=== WHAT TO DO ===
[1] Reproduce a span of the Grupo Bimbo results report word for word, beginning at the words "Sales in the" and stopping after "and Ebitda margins.".
[2] Answer these questions from the Grupo Bimbo results report:
(a) Under which accounting standards is the Company reporting its results for the first time?
(b) On what date did the first quarter end?
(c) By how many basis points did the consolidated gross margin contract?

** start of PASSAGE **

Grupo Bimbo reported results for the first quarter ended March 31, 2012. For the first time, the Company is reporting its results under International Financial Reporting Standards. Figures for prior corresponding periods have been adjusted accordingly. The principal effects on the profit and loss statement are:
i) employee profit sharing (PTU for its Spanish acronym) registered above the operating line;
ii) higher depreciation costs reflecting updated asset valuations; and
iii) different accounting treatment for employee benefits.
Sales in the first quarter totalled 40,9 billion MXN, a 38,7 percent increase over the year ago period driven by healthy organic growth (11,6 percent), mainly in Mexico and Latin America, and the integration of the Sara Lee operations in the United States and Iberia and Fargo in Argentina (27,1 percent).
The consolidated gross margin reflected higher raw material costs, the impact of the Peso devaluation on the Mexico operation and the higher cost structure of the Sara Lee operations in the United States and Iberia, resulting in a 100 basis point contraction. At the operating level, the expected dilution from the Sara Lee operations and integration-related expenses further contributed to a 3,4 percentage point decline in both the operating and Ebitda margins.

** end of PASSAGE **
** start of DATA RECORDS **

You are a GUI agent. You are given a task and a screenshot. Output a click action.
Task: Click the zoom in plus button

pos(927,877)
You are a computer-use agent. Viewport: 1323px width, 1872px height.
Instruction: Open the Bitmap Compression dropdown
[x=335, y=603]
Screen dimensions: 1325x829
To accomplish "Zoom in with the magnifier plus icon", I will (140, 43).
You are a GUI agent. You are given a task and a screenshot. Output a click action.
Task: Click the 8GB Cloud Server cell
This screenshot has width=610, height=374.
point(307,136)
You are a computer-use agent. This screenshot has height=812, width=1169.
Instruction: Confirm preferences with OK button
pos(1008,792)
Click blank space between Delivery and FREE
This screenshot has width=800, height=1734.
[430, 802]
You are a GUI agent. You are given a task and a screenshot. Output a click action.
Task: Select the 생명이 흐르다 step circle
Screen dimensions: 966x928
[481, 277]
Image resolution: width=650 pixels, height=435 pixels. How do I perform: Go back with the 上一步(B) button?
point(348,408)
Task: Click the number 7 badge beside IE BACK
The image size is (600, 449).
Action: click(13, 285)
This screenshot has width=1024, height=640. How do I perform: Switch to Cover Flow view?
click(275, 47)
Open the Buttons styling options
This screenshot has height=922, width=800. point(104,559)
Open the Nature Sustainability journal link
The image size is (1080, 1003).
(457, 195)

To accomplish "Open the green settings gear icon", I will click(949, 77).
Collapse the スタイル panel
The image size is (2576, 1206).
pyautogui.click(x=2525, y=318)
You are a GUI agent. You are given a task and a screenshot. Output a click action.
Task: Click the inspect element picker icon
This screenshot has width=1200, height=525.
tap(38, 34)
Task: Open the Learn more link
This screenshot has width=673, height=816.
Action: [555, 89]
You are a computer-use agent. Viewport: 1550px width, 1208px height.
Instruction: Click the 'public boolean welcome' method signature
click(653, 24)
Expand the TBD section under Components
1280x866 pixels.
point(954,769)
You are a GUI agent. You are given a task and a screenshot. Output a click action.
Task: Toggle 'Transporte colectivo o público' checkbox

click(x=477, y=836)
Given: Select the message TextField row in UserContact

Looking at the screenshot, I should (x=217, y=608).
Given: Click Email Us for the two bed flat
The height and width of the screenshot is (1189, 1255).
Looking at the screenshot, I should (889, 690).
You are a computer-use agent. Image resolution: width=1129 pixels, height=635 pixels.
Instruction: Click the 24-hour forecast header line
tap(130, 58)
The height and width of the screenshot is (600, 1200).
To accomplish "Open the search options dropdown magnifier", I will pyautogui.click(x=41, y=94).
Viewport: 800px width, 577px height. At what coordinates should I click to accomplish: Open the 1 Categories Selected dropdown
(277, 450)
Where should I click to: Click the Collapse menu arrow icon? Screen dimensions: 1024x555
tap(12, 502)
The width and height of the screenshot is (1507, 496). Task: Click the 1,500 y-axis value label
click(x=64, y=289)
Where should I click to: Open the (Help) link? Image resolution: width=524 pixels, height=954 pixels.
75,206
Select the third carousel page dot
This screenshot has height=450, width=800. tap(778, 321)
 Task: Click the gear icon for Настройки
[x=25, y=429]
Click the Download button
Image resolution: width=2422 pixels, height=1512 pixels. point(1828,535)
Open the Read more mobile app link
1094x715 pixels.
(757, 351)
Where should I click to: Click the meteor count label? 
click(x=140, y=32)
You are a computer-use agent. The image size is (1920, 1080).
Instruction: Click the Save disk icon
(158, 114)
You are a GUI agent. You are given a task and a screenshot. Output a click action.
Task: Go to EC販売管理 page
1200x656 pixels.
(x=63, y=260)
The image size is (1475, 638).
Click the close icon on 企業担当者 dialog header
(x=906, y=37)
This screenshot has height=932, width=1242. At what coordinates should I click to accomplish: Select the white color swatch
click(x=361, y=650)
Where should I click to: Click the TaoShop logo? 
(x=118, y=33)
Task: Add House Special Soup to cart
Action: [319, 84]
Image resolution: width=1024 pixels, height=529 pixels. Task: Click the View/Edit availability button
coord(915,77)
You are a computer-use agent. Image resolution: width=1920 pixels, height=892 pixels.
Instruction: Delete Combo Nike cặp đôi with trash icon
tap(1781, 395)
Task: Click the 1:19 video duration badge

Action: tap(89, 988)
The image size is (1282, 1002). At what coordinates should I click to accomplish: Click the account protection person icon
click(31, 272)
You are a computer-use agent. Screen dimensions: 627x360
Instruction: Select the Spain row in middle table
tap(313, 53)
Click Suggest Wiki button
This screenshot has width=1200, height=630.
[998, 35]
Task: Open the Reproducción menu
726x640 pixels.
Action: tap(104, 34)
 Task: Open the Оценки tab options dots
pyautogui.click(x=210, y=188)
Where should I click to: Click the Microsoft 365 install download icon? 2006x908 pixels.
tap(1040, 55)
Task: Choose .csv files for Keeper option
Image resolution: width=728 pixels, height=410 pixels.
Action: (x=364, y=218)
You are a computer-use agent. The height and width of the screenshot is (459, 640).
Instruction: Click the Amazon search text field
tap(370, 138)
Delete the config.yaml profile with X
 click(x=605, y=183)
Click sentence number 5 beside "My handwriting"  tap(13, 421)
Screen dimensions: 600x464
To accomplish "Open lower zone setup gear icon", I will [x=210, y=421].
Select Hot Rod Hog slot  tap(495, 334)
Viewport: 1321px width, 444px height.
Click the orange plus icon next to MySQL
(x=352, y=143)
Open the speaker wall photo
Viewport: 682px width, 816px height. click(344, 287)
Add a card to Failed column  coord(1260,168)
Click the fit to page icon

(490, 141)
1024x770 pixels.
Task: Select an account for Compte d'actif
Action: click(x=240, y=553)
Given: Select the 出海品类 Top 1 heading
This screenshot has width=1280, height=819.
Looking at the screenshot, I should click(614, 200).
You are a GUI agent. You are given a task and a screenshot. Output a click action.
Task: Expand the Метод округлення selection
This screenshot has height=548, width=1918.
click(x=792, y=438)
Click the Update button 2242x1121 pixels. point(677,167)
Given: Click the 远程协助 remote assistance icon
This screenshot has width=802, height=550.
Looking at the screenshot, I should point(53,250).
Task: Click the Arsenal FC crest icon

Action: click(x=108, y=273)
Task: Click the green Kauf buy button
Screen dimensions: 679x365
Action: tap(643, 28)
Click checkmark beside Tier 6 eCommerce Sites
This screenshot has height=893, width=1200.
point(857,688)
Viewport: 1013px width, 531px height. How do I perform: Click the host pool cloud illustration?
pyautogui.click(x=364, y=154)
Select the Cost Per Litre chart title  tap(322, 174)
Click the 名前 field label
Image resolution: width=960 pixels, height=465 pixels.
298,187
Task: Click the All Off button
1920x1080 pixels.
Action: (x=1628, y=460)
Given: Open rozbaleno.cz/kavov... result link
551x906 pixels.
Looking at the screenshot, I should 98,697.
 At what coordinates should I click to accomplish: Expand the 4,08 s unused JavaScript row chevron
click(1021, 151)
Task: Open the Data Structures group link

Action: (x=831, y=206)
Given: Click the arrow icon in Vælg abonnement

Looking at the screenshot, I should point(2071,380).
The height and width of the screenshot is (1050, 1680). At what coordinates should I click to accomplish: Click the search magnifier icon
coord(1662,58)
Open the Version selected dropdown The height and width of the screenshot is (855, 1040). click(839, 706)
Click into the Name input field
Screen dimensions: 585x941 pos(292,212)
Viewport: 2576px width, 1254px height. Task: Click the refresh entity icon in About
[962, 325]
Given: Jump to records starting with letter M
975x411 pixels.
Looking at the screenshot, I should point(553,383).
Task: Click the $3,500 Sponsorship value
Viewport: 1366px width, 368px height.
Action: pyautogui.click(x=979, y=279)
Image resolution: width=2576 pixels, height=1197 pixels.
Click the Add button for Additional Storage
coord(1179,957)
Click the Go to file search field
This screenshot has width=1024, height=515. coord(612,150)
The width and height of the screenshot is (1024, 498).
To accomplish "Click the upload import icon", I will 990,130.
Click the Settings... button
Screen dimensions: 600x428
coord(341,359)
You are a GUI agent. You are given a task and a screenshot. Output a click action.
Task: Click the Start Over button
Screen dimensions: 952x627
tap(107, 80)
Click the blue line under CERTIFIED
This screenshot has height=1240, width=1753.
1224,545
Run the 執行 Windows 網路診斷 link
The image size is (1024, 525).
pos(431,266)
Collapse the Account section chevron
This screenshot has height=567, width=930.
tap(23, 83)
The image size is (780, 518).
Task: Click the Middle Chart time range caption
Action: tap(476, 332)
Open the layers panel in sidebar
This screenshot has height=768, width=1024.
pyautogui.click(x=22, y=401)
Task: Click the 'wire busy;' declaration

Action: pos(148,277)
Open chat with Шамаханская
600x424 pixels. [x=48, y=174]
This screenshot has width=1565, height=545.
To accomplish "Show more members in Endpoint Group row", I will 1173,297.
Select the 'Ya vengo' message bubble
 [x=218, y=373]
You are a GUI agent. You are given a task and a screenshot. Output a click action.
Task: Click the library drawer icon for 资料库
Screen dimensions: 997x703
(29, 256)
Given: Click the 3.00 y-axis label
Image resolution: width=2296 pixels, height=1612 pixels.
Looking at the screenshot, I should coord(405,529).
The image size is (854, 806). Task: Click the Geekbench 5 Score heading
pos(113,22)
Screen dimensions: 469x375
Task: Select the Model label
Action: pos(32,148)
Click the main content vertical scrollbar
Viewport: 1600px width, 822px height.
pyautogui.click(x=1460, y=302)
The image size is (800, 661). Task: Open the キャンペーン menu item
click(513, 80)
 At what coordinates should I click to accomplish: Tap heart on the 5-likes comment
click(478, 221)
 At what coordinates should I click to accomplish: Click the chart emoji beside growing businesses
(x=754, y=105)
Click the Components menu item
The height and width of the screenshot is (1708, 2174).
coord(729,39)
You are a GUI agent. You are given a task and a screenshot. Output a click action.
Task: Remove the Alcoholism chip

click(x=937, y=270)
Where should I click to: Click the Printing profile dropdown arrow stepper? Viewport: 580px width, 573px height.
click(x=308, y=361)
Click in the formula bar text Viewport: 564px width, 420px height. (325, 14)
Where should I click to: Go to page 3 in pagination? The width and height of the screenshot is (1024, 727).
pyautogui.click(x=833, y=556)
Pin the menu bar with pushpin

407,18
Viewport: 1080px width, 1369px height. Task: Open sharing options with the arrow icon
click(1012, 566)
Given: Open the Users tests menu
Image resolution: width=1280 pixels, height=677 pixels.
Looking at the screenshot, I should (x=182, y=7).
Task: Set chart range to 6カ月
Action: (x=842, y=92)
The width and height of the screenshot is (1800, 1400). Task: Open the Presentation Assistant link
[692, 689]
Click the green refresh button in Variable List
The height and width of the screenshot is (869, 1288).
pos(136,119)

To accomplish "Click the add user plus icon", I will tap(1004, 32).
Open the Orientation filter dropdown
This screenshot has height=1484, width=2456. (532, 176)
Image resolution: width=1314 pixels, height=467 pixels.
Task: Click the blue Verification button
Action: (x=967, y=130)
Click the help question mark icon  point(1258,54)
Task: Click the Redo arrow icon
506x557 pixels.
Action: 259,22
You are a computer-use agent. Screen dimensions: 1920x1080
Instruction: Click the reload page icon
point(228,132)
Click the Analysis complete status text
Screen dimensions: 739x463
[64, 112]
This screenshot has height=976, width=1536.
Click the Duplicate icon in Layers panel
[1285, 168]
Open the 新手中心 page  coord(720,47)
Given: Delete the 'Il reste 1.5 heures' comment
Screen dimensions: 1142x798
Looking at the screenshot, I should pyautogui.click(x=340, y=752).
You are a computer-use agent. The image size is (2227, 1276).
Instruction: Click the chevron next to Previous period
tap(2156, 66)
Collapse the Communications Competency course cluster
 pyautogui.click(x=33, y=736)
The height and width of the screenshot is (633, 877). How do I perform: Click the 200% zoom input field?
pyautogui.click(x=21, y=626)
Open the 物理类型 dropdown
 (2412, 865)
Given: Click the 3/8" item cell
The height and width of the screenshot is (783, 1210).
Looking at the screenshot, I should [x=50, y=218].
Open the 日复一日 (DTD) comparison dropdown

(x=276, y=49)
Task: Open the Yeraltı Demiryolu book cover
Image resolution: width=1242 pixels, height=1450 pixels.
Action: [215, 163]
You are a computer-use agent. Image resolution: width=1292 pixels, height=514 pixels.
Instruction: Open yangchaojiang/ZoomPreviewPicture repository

** end of DATA RECORDS **

=== WORKED SOLUTIONS ===
[1]
Sales in the first quarter totalled 40,9 billion MXN, a 38,7 percent increase over the year ago period driven by healthy organic growth (11,6 percent), mainly in Mexico and Latin America, and the integration of the Sara Lee operations in the United States and Iberia and Fargo in Argentina (27,1 percent).
The consolidated gross margin reflected higher raw material costs, the impact of the Peso devaluation on the Mexico operation and the higher cost structure of the Sara Lee operations in the United States and Iberia, resulting in a 100 basis point contraction. At the operating level, the expected dilution from the Sara Lee operations and integration-related expenses further contributed to a 3,4 percentage point decline in both the operating and Ebitda margins.

[2]
(a) International Financial Reporting Standards
(b) March 31, 2012
(c) 100 basis points